By the age of two and ten, one glimpse of her fair face would cause grown men to stop and stare open-mouthed, for her black hair had grown thick and long, her skin was like snow in the meadows. But it was her eyes, those light purple eyes, that make you look at her and think there could be nothing lovelier. She is tall in stature, so all are aware that she is in a room as surely as if she were the King Himself.
Brave lords and knights who have caught only mere glimpses of Sofia’s profile in My Carriage claim they must have her to wive. As the King’s Ward, she comes heavily dowered, which combined with her exquisite beauty makes her a prize of the Land.

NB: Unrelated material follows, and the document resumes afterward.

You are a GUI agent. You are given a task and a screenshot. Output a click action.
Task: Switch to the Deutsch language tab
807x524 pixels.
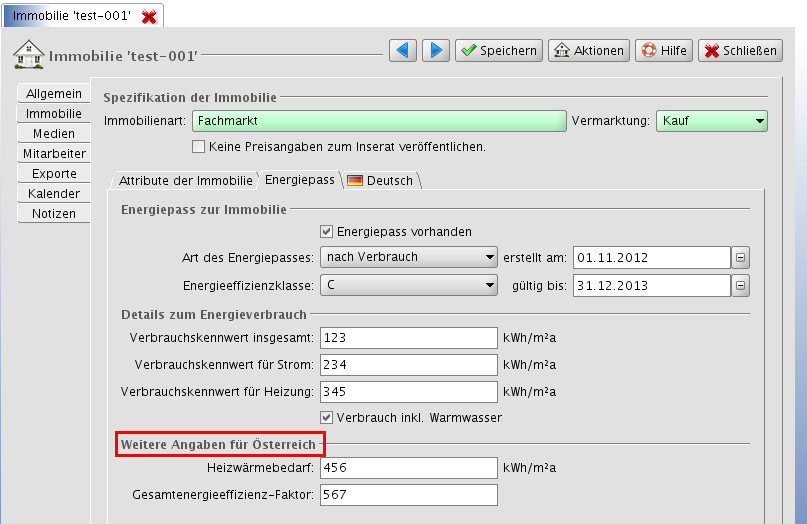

Until those same foolish men meet her.
Many times over recent years, the sound of Edward’s bellowing has echoed off the castle walls. “She has burned my brain with her foolery and now no hair will grow from my head that is not white!” Once my Edward called in Italian physicians to examine Him. He claimed that His Brain was boiling and the next hairs on His Head would grow in the color of the flames of Hell. This was after a spurned betrothal between Lord Geoffrey Woodville and Sofia. She was four and ten at the time of the match, which was considered by all to be a splendid one.
Sofia considered nothing about the match splendid. When the bright-haired young lord came to seriously court Sofia, she rubbed pork fat in her hair so it hung in dirty shanks. She scoured her face with what she later confided to me were willow leaves to make her skin turn sallow and a greenish color, then she wore a gown of a murky saffron yellow that seemed to blend with the putrid tint on her skin. Watching her entrance into the Great Hall was most amusing for she made her footsteps slow and shuffling like the mad old hag who begs for buckets of gold at the castle gates.
Upon first meeting Lady Sofia, I remember that Lord Geoffrey asked if the girl was not in truth very ill. Whenever Edward was looking elsewhere, she would cross her eyes and stick food in her ears and nose. Lord Geoffrey Woodville and his entourage left in a rush before Matins and under cover of night, for he did not want to displease the King. But word came back that even for royal favor and blood bond, he vowed he would not marry and breed sons with the castle idiot.
There have been others, sons of all the noble families in Court, even a Castilian prince. Sofia has continued to refuse her suitors . . . all of them, until Edward threatened to force her hand. I have been able to keep him from doing so. But there have been no more offers, so the only thing to plague Sofia is boredom, something she can never tolerate for long. Just this morn, the day of the Miracle Plays, she said to me that she almost wished for another suitor if only to keep time from moving ever so slowly.
I have prayed, beseeching God in Heaven to please, please send someone, the right someone, for my willful Sofia.